Once the restore was complete and I rebooted into OS X, nearly everything was fine. The usual culprits (Mail caches, Spotlight, MobileMe syncing) were understandable, but I lost a few odd things like my input method configuration (Spell Catcher came up though I had it disabled) and Spaces keyboard shortcuts (not even the defaults were selected; I had no way of navigating Spaces until I reset them).
One wonders why they display the build number along with the OS version in the Time Machine dialogue. Doesn’t look like the kind of information that will help my mum – rather adds to the confusion.
(I think the tab order in the form fields for commenting is wrong.)
At least unlike some of the other UI decisions in the Time Machine restore utility I can see why they made that one: it’s useful for OS developers and external testers who often use multiple builds of the same version.
The tab order for me is name-email-website-OpenID-comments.
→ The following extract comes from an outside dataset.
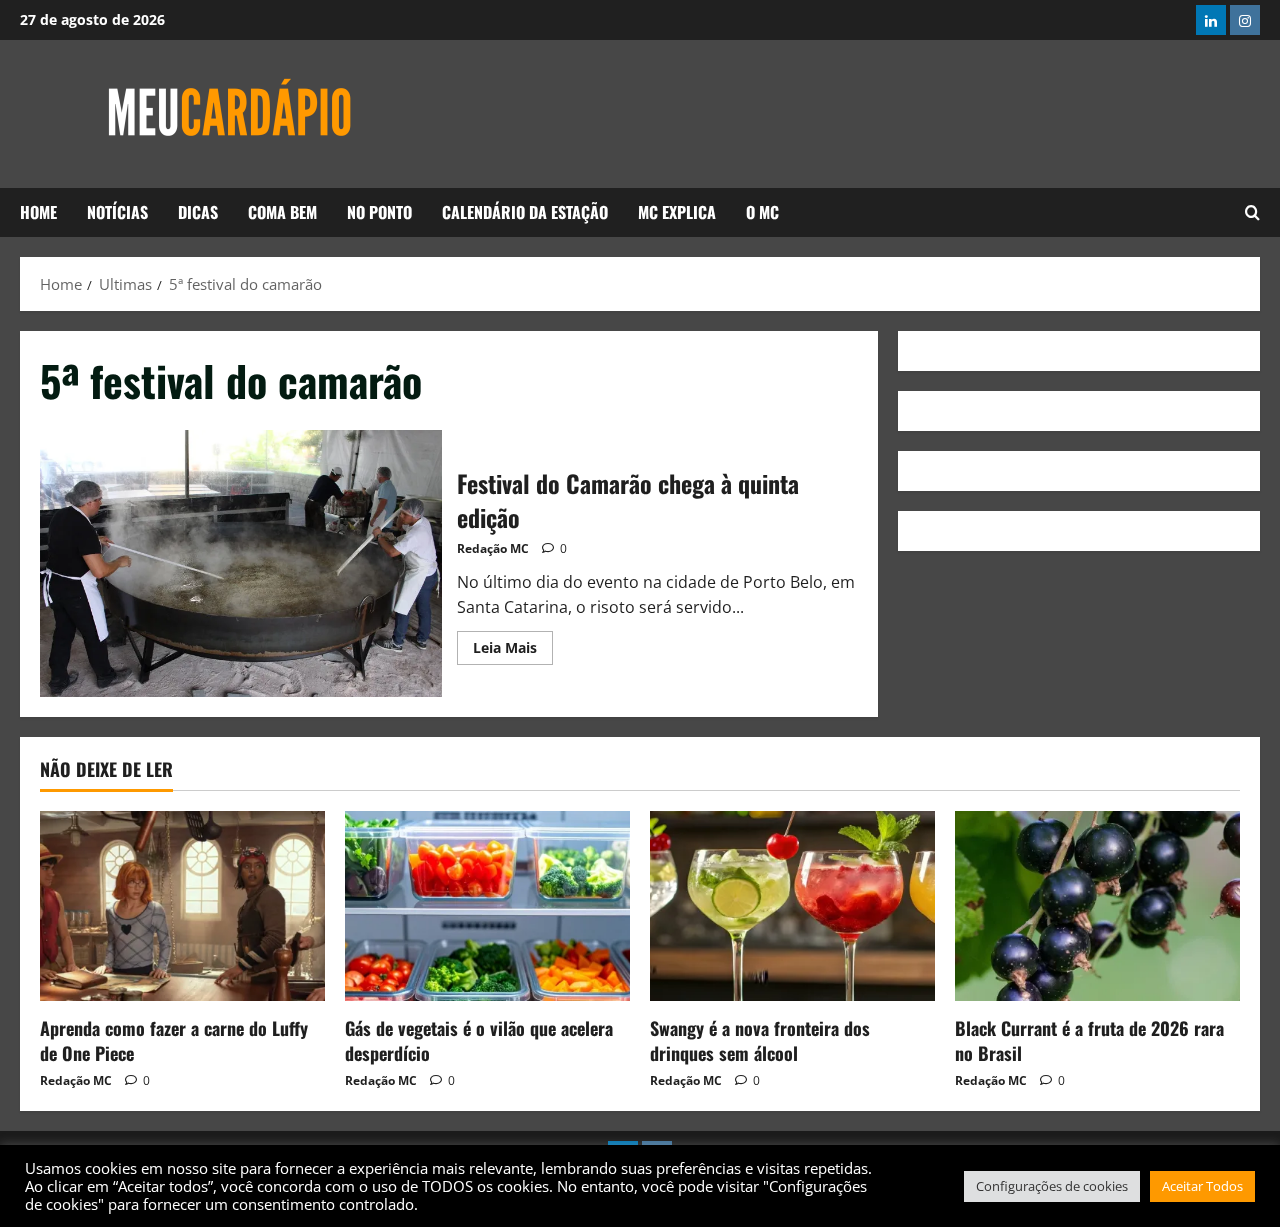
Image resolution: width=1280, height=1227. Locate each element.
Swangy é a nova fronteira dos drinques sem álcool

If you’re logged in, you only see a comments field. Does the same order appear for you, or do you have another suggestion? (I wish I could get back the time I spent fixing the WordPress OpenID plugin; nobody’s ever used it and in the cases where I use OpenID myself, such as on iusethis, I wish I hadn’t; OpenID usability is not there yet.)
I’d say that it’d be sufficient to hide a developer option behind some extra keystroke. Better than intimidating Aunt Sally with it, at least.
The tab order is the same here. But the display order is name on line 1, email/openid on line 2, website on line 3. So I’d expect the tab order to match that.
Couldn’t agree more about the Open ID thing, BTW. Not only does that so-called ‘icon’ look like a broken cursor for typing (it took me half a year to figure that much out…), I also keep forgetting my own Open ID address and nobody seems to use it. A shame really, because an idea along those lines seems to be a good thing.
If you use your OpenID you don’t need to provide any of that stuff. Oh well, I’d fix it if anyone were motivated to use it.
Thanks for the advise, can you use this method to move all you data from one computer to another? I’m planning on buying a new bigger MAC.
Absolutely, you can, though if you’ve got the computers connected together, using the Migration Assistant directly may be easier.